とはいえ、「門外漢」だった浜田が、職人たちの信用を得るのは至難の業だった。そこで一計を案じる。2001年、世界最古の眼鏡メーカー・アメリカンオプティカル(AO)の日本総代理店として創業したのだ。

1833年創業のAOは、国内外の映画俳優や、アポロ11号の月面着陸の際にニール・アームストロング船長らが身につけたサングラスで知られる。眼鏡業界に身を置く人への訴求力は絶大だった。

AOの米国工場は、眼鏡のフレームを作れる職人がいなくなっていた。そこで浜田は、鯖江の職人に掛け合って復刻し、3年ほどの間、世界に供給した。「食えない時期」だったが、「職人と信頼関係を築くのが一番大事だった」。この経験を通してデザインを学び、04年、満を持して自社ブランドのBJクラシックを立ち上げた。


専用工場では熟練の職人技が光る

当時の腕ききの職人には「物は語るな、かければ分かる」という美学があったが、それでは世間に伝わるわけがなかった。一方で、眼鏡づくりは一般には知られていないことが詰まっていて、「部外者の僕には新鮮だった」。そこを丁寧に語れば、かけてみたいと消費者に思わせることができると感じた。

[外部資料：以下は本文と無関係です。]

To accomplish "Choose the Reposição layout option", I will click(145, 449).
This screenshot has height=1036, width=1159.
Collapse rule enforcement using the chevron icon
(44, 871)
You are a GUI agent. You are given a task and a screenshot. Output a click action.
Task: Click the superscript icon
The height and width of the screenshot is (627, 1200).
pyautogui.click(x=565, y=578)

鯖江に必要なのは「クリエイティブディレクター」だと、自身の役目を定めた。地域の技術を結集し、哲学を発信する。その哲学に共感した人の口コミの連鎖が、ブランドを確固たるものにしたのは前述のとおりだ。

浜田の人生を変えた長男は、今春大学生になる。アトピーはすっかり治った。福井の空気と水、米で育ったおかげだと浜田は笑う。浜田自身も、もはや「よそ者」ではない。職人の言い値を値切らないという信念を貫き、技術を守ってきた結果、職人に「一緒に作りたい」と言わしめるまでになった。

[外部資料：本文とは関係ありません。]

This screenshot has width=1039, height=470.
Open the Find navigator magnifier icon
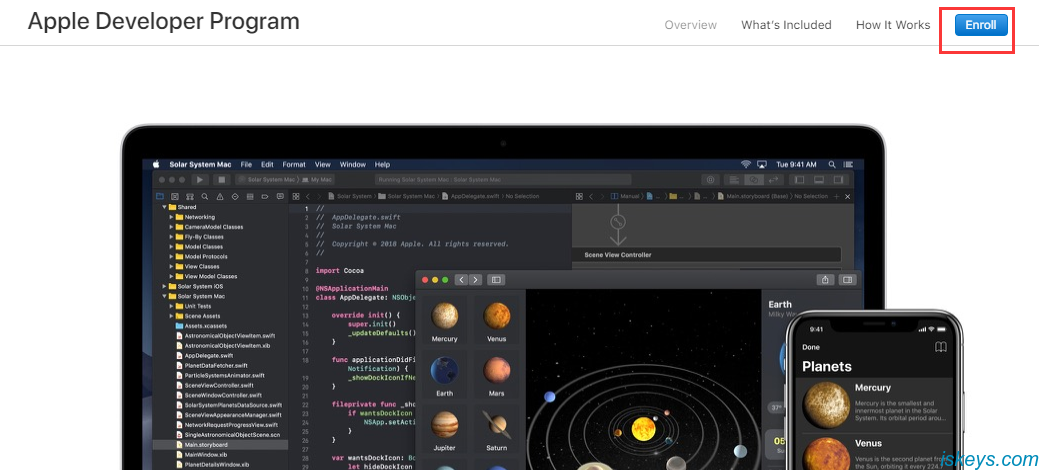pyautogui.click(x=204, y=196)
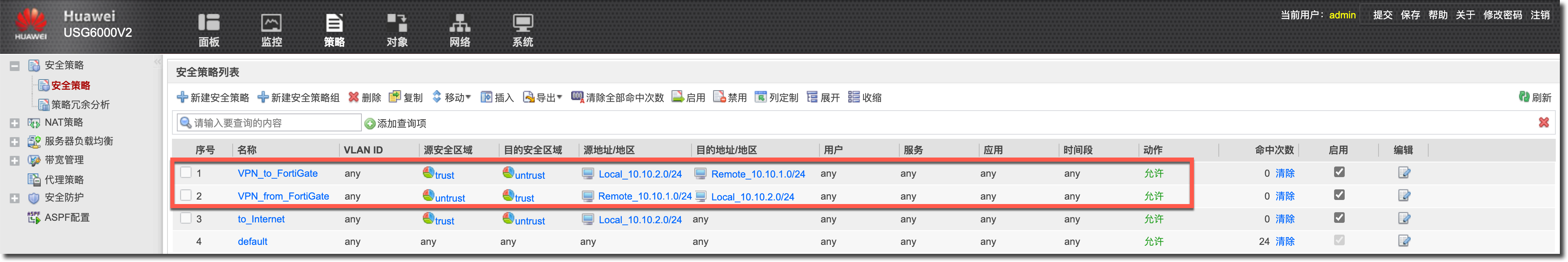Viewport: 1568px width, 262px height.
Task: Click the 新建安全策略 add icon
Action: coord(182,98)
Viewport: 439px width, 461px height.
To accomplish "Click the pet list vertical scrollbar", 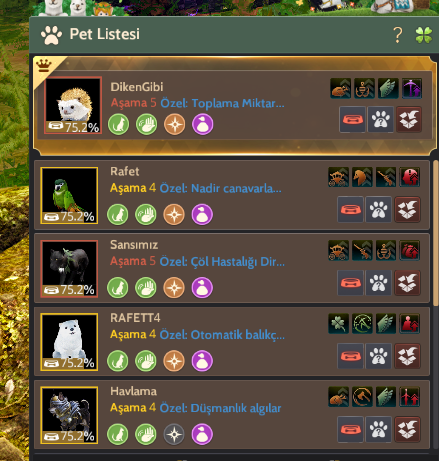I will 435,233.
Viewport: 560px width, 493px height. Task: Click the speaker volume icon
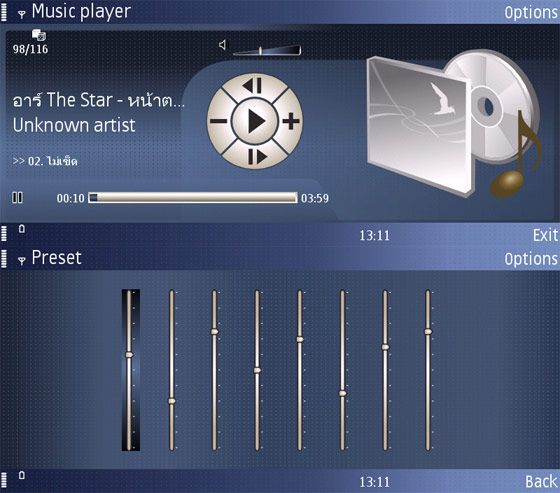click(222, 45)
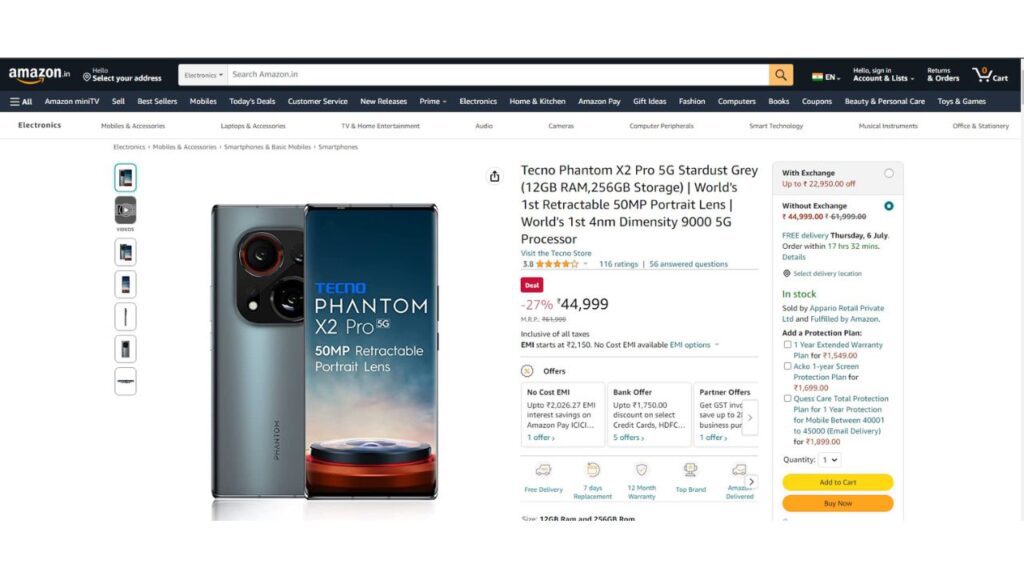Click the Free Delivery truck icon
The image size is (1024, 576).
click(543, 470)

「鯖江の眼鏡という価値あるものを世の中に認めてもらい、対価をいただき、職人たちに後継者を作ってもらうこと。それが僕の使命です」


浜田 謙◎1969年、京都生まれ。ブロスジャパン代表取締役社長。日本ハムのブランドマネージャーを経て現職。自社ブランドを多数展開し、クラシック眼鏡ブームを牽引。世界展開を進める。

ブロスジャパン◎福井県鯖江市で2001年に創業。1833年創業の世界最古の眼鏡メーカー「アメリカンオプティカル」の日本総代理店。17年には、新たな自社ブランド「EVE un BLUE」を発表。